Planting boost for city in National Tree Week


Around 250 new trees will be planted in the city this year, including 100 new trees in the city's parks.


To mark National Tree Week(November 24 - December 2), the annual initiative by The Tree Council topromote the importance of and value of trees,Cabinet Member for Culture and Leisure, Cllr Peter Bradbury  was joined by local ward members and pupils from Severn Primary School  to plant new autumn cherry trees in Thompsons Park, Canton today.


The new autumn cherries are part of the Council's 2018/19 programme that will see in the region of 250 new plantings across the city, helping to improve the local environment.


Thanks to support from Cardiff Civic Society's Tree Canopy Cardiff project, Trees for Cities, Dwr Cymru Welsh Water, Barcham's Trees, a Welsh Government GI Grant, as well as members of the public funding memorial trees in memory of loved ones, trees will be planted on streets with missing trees within the city and on new sites along main roads to help reduce pollution. The city's parks will also benefit with 100 new trees set to put down roots.


Cllr Peter Bradbury said: "I was delighted to mark National Tree Week at Thompsons Park today, by planting new and replacement trees that will hopefully be enjoyed by visitors to the park for generations to come.
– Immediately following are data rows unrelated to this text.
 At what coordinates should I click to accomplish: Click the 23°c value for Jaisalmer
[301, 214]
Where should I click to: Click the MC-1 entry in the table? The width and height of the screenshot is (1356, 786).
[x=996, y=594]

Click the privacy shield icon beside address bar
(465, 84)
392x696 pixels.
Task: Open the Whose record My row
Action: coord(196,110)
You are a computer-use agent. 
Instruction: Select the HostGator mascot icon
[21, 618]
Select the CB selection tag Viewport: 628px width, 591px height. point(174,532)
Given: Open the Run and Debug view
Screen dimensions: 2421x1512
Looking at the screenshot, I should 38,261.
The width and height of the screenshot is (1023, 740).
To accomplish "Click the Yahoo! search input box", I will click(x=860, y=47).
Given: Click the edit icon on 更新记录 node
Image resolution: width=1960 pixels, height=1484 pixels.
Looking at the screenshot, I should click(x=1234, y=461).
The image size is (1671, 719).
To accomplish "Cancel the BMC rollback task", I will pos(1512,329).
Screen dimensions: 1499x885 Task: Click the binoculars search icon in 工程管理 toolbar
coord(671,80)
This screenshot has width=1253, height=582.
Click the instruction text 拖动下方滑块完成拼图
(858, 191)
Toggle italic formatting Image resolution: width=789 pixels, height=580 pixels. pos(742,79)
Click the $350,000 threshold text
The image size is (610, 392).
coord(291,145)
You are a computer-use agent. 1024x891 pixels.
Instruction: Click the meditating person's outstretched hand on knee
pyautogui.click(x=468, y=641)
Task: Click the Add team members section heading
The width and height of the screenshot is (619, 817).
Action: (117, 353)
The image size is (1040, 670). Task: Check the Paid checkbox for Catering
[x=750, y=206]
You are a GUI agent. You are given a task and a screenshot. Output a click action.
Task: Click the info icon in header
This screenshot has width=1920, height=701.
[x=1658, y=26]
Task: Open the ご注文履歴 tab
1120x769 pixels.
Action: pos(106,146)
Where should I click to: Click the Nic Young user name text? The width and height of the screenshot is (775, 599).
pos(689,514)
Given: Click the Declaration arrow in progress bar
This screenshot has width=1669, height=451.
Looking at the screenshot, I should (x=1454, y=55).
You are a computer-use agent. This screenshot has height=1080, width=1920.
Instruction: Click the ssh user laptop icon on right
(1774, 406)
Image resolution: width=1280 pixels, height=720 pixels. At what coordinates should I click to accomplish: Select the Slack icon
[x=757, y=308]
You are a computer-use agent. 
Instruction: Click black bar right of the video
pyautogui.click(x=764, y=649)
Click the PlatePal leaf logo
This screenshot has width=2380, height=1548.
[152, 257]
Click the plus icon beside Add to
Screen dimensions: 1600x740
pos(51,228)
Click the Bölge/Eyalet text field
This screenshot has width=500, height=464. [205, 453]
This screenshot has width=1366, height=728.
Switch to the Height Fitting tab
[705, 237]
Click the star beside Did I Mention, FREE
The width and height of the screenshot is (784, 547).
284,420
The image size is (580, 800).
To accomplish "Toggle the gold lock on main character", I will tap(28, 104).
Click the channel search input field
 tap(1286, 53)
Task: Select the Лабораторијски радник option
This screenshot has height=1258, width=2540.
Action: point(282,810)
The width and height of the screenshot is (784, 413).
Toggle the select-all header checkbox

We're really grateful to our partners and private sponsors who have enabled us to deliver this year's programme, which underlines our commitment to ensuring that the vitality of the Council's tree stock is maintained.


"This year's programme focusses on areas of the city with low tree canopy cover such as Grangetown, Splott, Adamsdown and Butetown as well as replacing missing trees from parks in Riverside, Canton and Fairwater, and housing sites where trees have had to be removed."